• **Task objective**: Every line below must be given again exactly.

□ □ □ □ □ □ □

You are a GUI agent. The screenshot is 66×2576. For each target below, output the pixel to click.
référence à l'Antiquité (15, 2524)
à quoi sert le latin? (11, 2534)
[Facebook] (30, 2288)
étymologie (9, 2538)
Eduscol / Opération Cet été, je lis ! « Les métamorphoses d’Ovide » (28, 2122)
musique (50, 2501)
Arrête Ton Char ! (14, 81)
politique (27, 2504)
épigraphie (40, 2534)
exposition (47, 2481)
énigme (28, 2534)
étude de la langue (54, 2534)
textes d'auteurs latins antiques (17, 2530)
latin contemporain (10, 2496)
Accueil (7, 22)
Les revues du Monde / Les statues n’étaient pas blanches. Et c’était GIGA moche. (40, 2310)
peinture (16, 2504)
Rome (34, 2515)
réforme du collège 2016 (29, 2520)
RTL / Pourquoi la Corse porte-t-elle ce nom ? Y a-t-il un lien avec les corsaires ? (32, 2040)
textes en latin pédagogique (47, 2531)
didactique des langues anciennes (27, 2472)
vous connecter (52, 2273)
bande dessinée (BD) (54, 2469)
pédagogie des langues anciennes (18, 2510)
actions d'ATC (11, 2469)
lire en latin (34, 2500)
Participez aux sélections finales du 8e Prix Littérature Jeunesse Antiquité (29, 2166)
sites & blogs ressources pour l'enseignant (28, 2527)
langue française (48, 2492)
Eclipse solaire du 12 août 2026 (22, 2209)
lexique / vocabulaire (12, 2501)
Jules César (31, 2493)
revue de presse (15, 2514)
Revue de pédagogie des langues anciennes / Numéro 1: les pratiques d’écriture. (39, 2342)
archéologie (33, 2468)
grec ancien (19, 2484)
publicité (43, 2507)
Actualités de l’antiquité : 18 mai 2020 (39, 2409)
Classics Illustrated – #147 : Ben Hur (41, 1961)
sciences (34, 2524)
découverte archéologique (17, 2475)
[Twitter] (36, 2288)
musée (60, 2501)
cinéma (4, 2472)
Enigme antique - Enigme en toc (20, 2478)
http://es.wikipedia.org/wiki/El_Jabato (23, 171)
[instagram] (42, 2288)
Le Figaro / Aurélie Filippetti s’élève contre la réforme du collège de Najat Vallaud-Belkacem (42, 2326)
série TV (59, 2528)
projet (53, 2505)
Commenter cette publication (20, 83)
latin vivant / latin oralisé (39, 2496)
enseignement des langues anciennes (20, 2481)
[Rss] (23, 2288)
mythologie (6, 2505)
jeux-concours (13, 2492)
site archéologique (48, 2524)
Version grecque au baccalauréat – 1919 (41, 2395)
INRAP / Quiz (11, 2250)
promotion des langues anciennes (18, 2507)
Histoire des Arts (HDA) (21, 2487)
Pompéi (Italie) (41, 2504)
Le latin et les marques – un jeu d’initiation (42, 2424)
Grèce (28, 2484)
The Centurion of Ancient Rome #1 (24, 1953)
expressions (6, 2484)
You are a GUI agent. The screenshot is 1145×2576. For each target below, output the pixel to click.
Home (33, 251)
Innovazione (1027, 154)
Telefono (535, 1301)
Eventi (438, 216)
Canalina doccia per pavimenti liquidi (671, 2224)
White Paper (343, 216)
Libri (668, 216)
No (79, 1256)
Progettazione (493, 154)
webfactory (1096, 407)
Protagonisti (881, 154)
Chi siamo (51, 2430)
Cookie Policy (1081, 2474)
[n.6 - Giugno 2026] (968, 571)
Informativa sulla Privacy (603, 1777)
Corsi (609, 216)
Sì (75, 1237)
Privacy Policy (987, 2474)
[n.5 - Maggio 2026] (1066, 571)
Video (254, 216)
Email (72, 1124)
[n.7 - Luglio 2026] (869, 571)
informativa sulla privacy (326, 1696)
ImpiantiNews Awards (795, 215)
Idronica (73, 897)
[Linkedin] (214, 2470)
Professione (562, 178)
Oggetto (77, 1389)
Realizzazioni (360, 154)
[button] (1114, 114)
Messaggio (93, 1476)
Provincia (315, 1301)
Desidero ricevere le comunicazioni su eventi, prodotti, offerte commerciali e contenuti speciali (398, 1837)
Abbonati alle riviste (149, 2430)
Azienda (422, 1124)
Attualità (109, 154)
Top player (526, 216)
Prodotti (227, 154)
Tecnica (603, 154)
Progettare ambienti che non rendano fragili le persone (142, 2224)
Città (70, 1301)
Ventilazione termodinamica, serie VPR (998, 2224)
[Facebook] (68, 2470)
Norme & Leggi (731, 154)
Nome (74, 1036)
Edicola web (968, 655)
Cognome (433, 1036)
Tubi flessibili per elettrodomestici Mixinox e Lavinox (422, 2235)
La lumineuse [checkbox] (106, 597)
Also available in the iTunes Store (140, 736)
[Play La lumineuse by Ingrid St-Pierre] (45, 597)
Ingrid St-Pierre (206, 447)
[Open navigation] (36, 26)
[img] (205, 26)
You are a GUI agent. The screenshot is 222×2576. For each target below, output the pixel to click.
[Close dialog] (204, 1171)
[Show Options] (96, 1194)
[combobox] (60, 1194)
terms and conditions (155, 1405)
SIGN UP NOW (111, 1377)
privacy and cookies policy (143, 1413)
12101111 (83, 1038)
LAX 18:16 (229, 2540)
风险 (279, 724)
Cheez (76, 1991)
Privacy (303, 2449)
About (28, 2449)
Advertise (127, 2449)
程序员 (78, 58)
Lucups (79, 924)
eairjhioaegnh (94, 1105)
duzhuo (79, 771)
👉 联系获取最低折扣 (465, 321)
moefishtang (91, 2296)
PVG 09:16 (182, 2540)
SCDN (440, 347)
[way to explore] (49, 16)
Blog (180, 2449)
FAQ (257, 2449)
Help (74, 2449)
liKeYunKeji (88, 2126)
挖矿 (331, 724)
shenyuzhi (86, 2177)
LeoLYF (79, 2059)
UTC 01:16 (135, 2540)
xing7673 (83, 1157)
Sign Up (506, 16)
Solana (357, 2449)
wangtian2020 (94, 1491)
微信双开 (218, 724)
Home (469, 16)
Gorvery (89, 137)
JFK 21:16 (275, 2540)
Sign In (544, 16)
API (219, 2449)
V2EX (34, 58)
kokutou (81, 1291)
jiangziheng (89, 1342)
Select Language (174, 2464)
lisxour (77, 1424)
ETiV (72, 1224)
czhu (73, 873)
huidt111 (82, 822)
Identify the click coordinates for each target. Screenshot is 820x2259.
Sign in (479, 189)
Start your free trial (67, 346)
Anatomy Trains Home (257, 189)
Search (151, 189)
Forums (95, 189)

□ □ □ □ □ □ □

• **Answer space**:
You are a GUI agent. The screenshot is 66×2576. For each target below, output the pixel to click.
référence à l'Antiquité (15, 2524)
à quoi sert le latin? (11, 2534)
[Facebook] (30, 2288)
étymologie (9, 2538)
Eduscol / Opération Cet été, je lis ! « Les métamorphoses d’Ovide » (28, 2122)
musique (50, 2501)
Arrête Ton Char ! (14, 81)
politique (27, 2504)
épigraphie (40, 2534)
exposition (47, 2481)
énigme (28, 2534)
étude de la langue (54, 2534)
textes d'auteurs latins antiques (17, 2530)
latin contemporain (10, 2496)
Accueil (7, 22)
Les revues du Monde / Les statues n’étaient pas blanches. Et c’était GIGA moche. (40, 2310)
peinture (16, 2504)
Rome (34, 2515)
réforme du collège 2016 (29, 2520)
RTL / Pourquoi la Corse porte-t-elle ce nom ? Y a-t-il un lien avec les corsaires ? (32, 2040)
textes en latin pédagogique (47, 2531)
didactique des langues anciennes (27, 2472)
vous connecter (52, 2273)
bande dessinée (BD) (54, 2469)
pédagogie des langues anciennes (18, 2510)
actions d'ATC (11, 2469)
lire en latin (34, 2500)
Participez aux sélections finales du 8e Prix Littérature Jeunesse Antiquité (29, 2166)
sites & blogs ressources pour l'enseignant (28, 2527)
langue française (48, 2492)
Eclipse solaire du 12 août 2026 (22, 2209)
lexique / vocabulaire (12, 2501)
Jules César (31, 2493)
revue de presse (15, 2514)
Revue de pédagogie des langues anciennes / Numéro 1: les pratiques d’écriture. (39, 2342)
archéologie (33, 2468)
grec ancien (19, 2484)
publicité (43, 2507)
Actualités de l’antiquité : 18 mai 2020 (39, 2409)
Classics Illustrated – #147 : Ben Hur (41, 1961)
sciences (34, 2524)
découverte archéologique (17, 2475)
[Twitter] (36, 2288)
musée (60, 2501)
cinéma (4, 2472)
Enigme antique - Enigme en toc (20, 2478)
http://es.wikipedia.org/wiki/El_Jabato (23, 171)
[instagram] (42, 2288)
Le Figaro / Aurélie Filippetti s’élève contre la réforme du collège de Najat Vallaud-Belkacem (42, 2326)
série TV (59, 2528)
projet (53, 2505)
Commenter cette publication (20, 83)
latin vivant / latin oralisé (39, 2496)
enseignement des langues anciennes (20, 2481)
[Rss] (23, 2288)
mythologie (6, 2505)
jeux-concours (13, 2492)
site archéologique (48, 2524)
Version grecque au baccalauréat – 1919 (41, 2395)
INRAP / Quiz (11, 2250)
promotion des langues anciennes (18, 2507)
Histoire des Arts (HDA) (21, 2487)
Pompéi (Italie) (41, 2504)
Le latin et les marques – un jeu d’initiation (42, 2424)
Grèce (28, 2484)
The Centurion of Ancient Rome #1 (24, 1953)
expressions (6, 2484)
You are a GUI agent. The screenshot is 1145×2576. For each target below, output the pixel to click.
Home (33, 251)
Innovazione (1027, 154)
Telefono (535, 1301)
Eventi (438, 216)
Canalina doccia per pavimenti liquidi (671, 2224)
White Paper (343, 216)
Libri (668, 216)
No (79, 1256)
Progettazione (493, 154)
webfactory (1096, 407)
Protagonisti (881, 154)
Chi siamo (51, 2430)
Cookie Policy (1081, 2474)
[n.6 - Giugno 2026] (968, 571)
Informativa sulla Privacy (603, 1777)
Corsi (609, 216)
Sì (75, 1237)
Privacy Policy (987, 2474)
[n.5 - Maggio 2026] (1066, 571)
Video (254, 216)
Email (72, 1124)
[n.7 - Luglio 2026] (869, 571)
informativa sulla privacy (326, 1696)
ImpiantiNews Awards (795, 215)
Idronica (73, 897)
[Linkedin] (214, 2470)
Professione (562, 178)
Oggetto (77, 1389)
Realizzazioni (360, 154)
[button] (1114, 114)
Messaggio (93, 1476)
Provincia (315, 1301)
Desidero ricevere le comunicazioni su eventi, prodotti, offerte commerciali e contenuti speciali (398, 1837)
Abbonati alle riviste (149, 2430)
Azienda (422, 1124)
Attualità (109, 154)
Top player (526, 216)
Prodotti (227, 154)
Tecnica (603, 154)
Progettare ambienti che non rendano fragili le persone (142, 2224)
Città (70, 1301)
Ventilazione termodinamica, serie VPR (998, 2224)
[Facebook] (68, 2470)
Norme & Leggi (731, 154)
Nome (74, 1036)
Edicola web (968, 655)
Cognome (433, 1036)
Tubi flessibili per elettrodomestici Mixinox e Lavinox (422, 2235)
La lumineuse [checkbox] (106, 597)
Also available in the iTunes Store (140, 736)
[Play La lumineuse by Ingrid St-Pierre] (45, 597)
Ingrid St-Pierre (206, 447)
[Open navigation] (36, 26)
[img] (205, 26)
You are a GUI agent. The screenshot is 222×2576. For each target below, output the pixel to click.
[Close dialog] (204, 1171)
[Show Options] (96, 1194)
[combobox] (60, 1194)
terms and conditions (155, 1405)
SIGN UP NOW (111, 1377)
privacy and cookies policy (143, 1413)
12101111 (83, 1038)
LAX 18:16 (229, 2540)
风险 (279, 724)
Cheez (76, 1991)
Privacy (303, 2449)
About (28, 2449)
Advertise (127, 2449)
程序员 (78, 58)
Lucups (79, 924)
eairjhioaegnh (94, 1105)
duzhuo (79, 771)
👉 联系获取最低折扣 (465, 321)
moefishtang (91, 2296)
PVG 09:16 (182, 2540)
SCDN (440, 347)
[way to explore] (49, 16)
Blog (180, 2449)
FAQ (257, 2449)
Help (74, 2449)
liKeYunKeji (88, 2126)
挖矿 (331, 724)
shenyuzhi (86, 2177)
LeoLYF (79, 2059)
UTC 01:16 (135, 2540)
xing7673 (83, 1157)
Sign Up (506, 16)
Solana (357, 2449)
wangtian2020 (94, 1491)
微信双开 (218, 724)
Home (469, 16)
Gorvery (89, 137)
JFK 21:16 (275, 2540)
Sign In (544, 16)
API (219, 2449)
V2EX (34, 58)
kokutou (81, 1291)
jiangziheng (89, 1342)
Select Language (174, 2464)
lisxour (77, 1424)
ETiV (72, 1224)
czhu (73, 873)
huidt111 (82, 822)
Identify the click coordinates for each target. Screenshot is 820x2259.
Sign in (479, 189)
Start your free trial (67, 346)
Anatomy Trains Home (257, 189)
Search (151, 189)
Forums (95, 189)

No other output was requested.